DieselShip's Online Content Library

Q1. (a) Tank A contains a fuel mixture of petrol and oil in the ratio 12:1 and tank B contains a fuel mixture of petrol and oil in the ratio 11:2.

Determine the ratio in which fuel should be drawn from A and B to give a petrol and oil mixture in the ratio 10:1. (8)

(b) The crippling load, P, for a steel rod is directly proportional to the fourth power of its diameter, D, and is inversely proportional to the square of its length, L.

Determine the approximate percentage change in P if D is increased by 1% and L is decreased by 1%. (8)

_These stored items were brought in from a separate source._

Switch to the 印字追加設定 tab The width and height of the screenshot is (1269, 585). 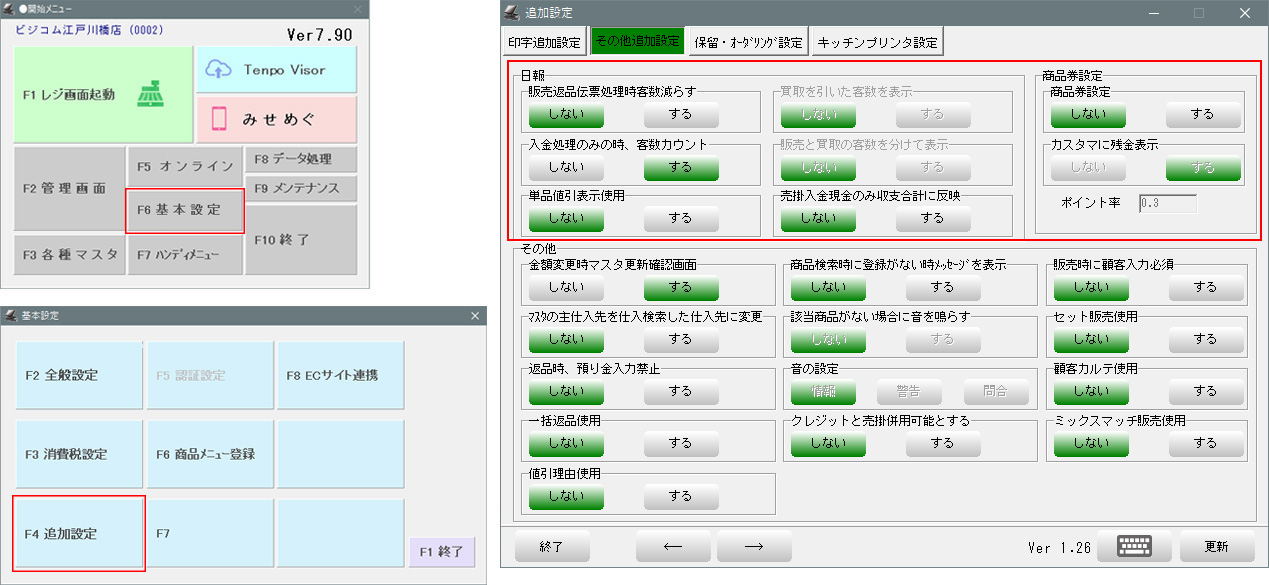[x=544, y=41]
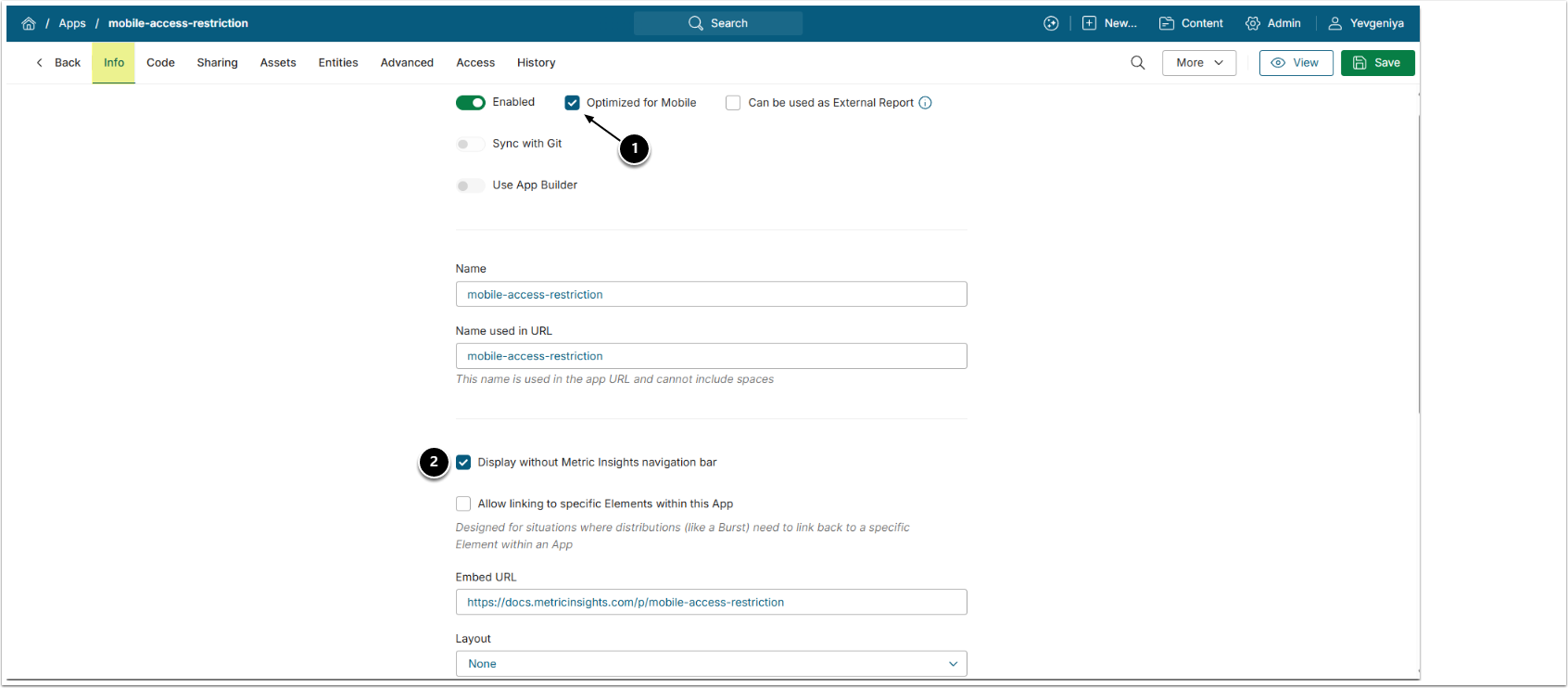Click the View button

pyautogui.click(x=1296, y=63)

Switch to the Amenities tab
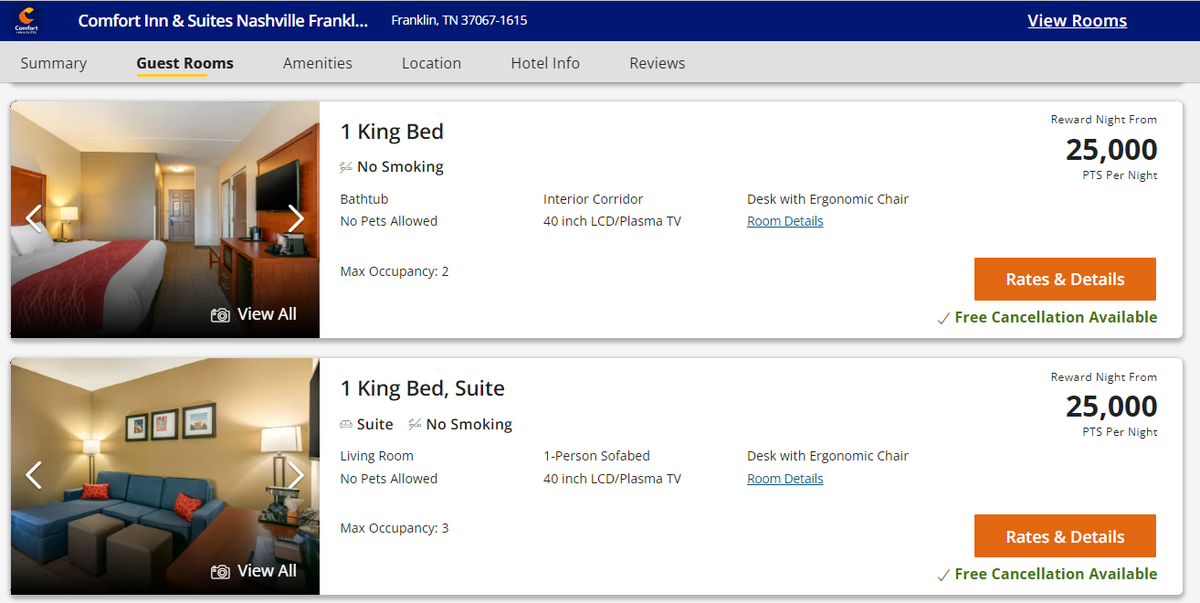[317, 62]
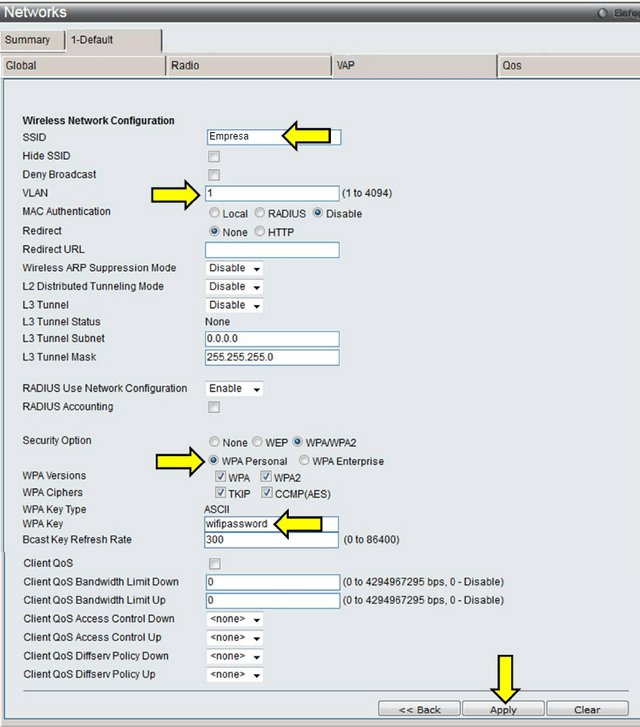Screen dimensions: 640x727
Task: Switch to the Summary tab
Action: pyautogui.click(x=27, y=40)
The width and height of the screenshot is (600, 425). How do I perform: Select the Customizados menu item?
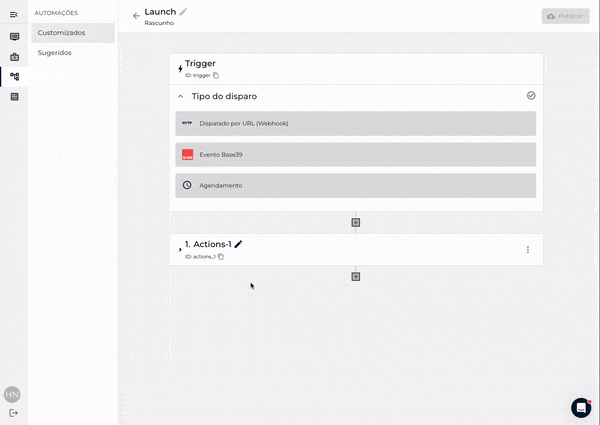point(73,33)

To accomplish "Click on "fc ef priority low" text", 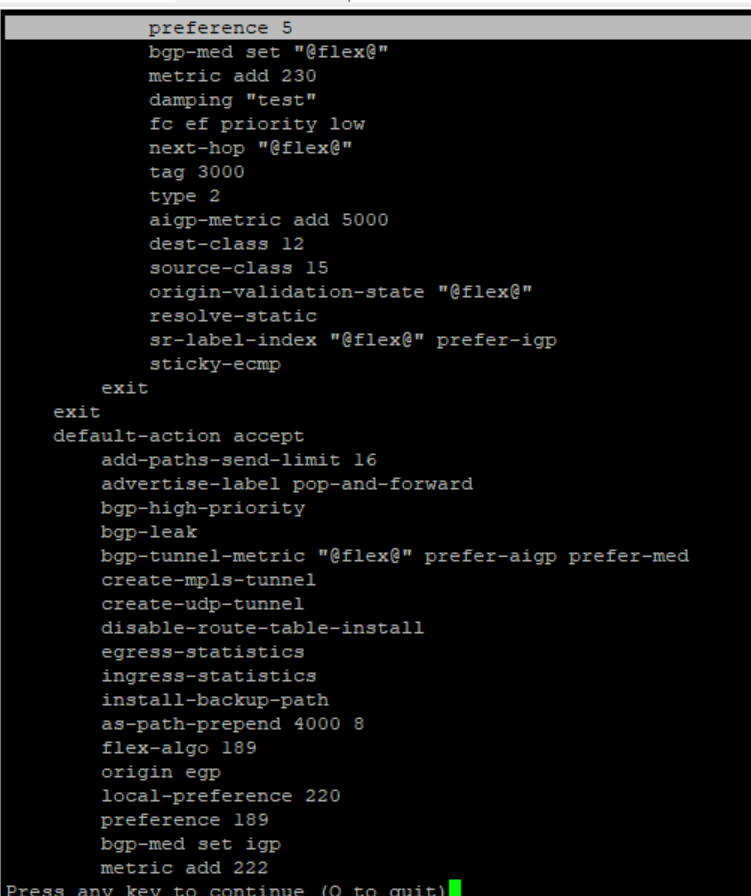I will (256, 124).

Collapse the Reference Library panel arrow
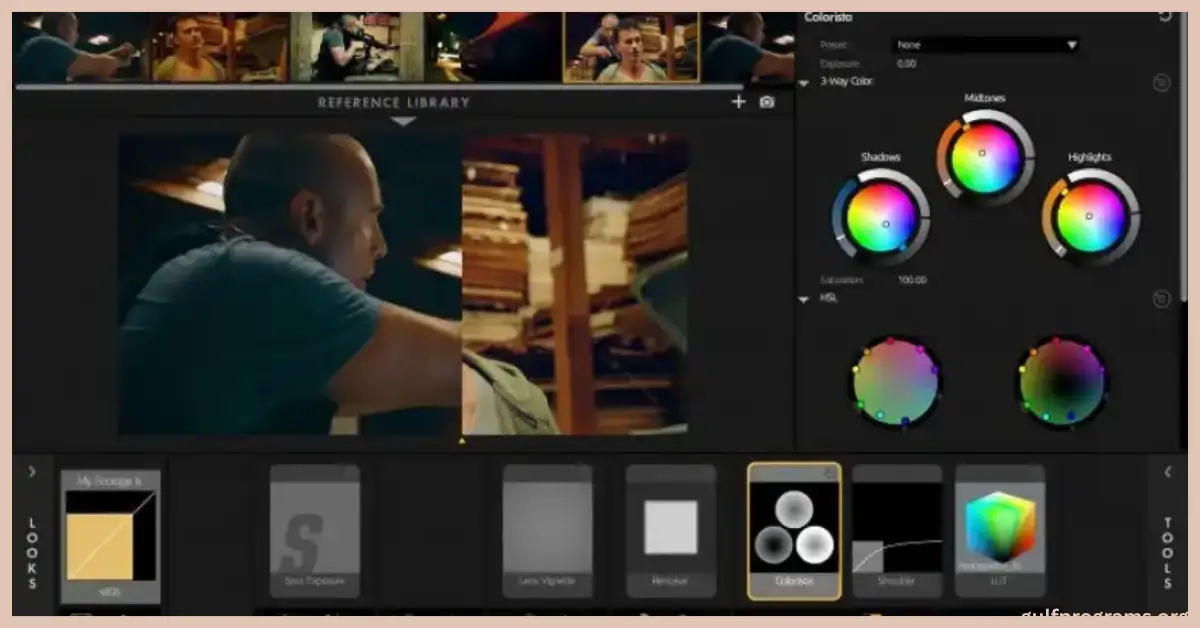[402, 122]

Q2. (a) Y = (7x + 17)/(2x²- 7x - 4) + 2x/(2x + 1) - 5/(x - 4)

Express Y as a single fraction in its simplest form. (8)

(b) Solve for x in the following equation: (8)

(2x + 1) (4x – 1) = 5

Q3. (a) A propulsion problem causes a reduction in a ship’s speed of 3 knots throughout a passage of 520 nautical miles, resulting in the ship arriving at its destination 3 hours behind schedule.

Calculate EACH of the following for the ship:

(i) the normal service speed; (7)

(ii) the passage time. (3)

(b) Solve for x in the following equation: (6)

7^3x-1 = 0.5

Q4. A keyway, of width 14 mm, is cut into a steel shaft, of radius 25 mm, along its entire length, as shown in Fig. Q4.

Calculate EACH of the following for the shaft:

(a) the maximum depth of the keyway; (8)

(b) the percentage of steel removed. (8)

Q5. The fuel consumption, F tonnes per day, at a speed, V knots, for a certain vessel are related by:

F = aV² + b where a and b are constants.

Table Q5 indicates recorded values of F and V.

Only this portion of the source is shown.